Where you receive cash for the disposal of shares in the target your proceeds should, as a general rule, be subject to capital gains tax on receipt.
Particular care should be taken by individuals in transactions where rollover or earn-out mechanisms are included in the drafting. Although they are useful commercial tools to incentivise founders and senior management to stay in the business (particularly in a private equity context) and bridge valuation gaps between buyers and sellers, they can result in unexpected tax consequences.
You should seek tax advice as early as possible on the appropriate way to structure such entitlements.
Earn-outs
An earn-out can be structured as a future entitlement to shares or loan notes or as payments of deferred and/or contingent cash consideration. Future entitlements to shares may include allocations of sweet equity, as discussed in relation to PE buyers in Understanding your buyers. An earn-out is often contingent on certain future events or performance metrics. The way an earn-out is structured will affect how and when it will be taxed in your hands. Some points to be aware of are set out below.
- Where a sale includes substantial deferred or contingent consideration this can trigger significant tax charges for the tax year on completion of the sale, regardless of when or if such amounts are eventually paid.
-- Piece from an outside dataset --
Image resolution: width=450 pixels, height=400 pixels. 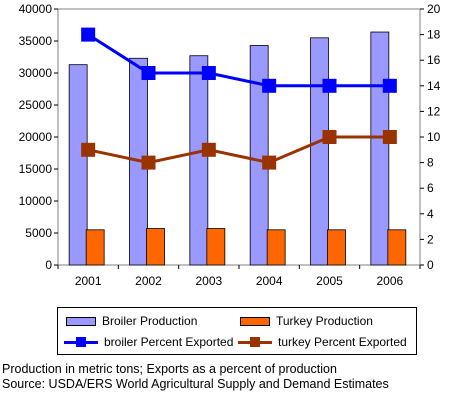 What do you see at coordinates (36, 169) in the screenshot?
I see `y-tick-label: 15000` at bounding box center [36, 169].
Accordingly, careful consideration should go into the drafting of these provisions and the mechanisms for calculating any future amounts as described in the transaction documents. (See also 'Understanding your buyers' in respect of transfer taxes.)
- A seller's entitlement to earn-out consideration should ideally be linked only to the performance of the company (and not any individual) and should not be conditional on any individual's ongoing employment (among other things) to maximise the likelihood that it is taxed as a capital receipt.
Post-sale considerations
Wealth structuring
The sale of a business provides an opportunity for you to review your personal affairs to ensure you have a suitable wealth, estate and governance framework in place, including reviewing and updating any existing arrangements.
Key to determining the most appropriate planning and structuring options will be identifying your objectives – for example, whether you intend to retire, wish to invest in new businesses, acquire assets for personal enjoyment or investment purposes, transfer wealth and/or use it for philanthropic aims.
Depending on your objectives, potential structures such as trusts or a family investment vehicle (in the form of a company, partnership, fund or investment bond) may assist during your lifetime to defer tax on investments, mitigate inheritance tax and pass wealth to the next generation.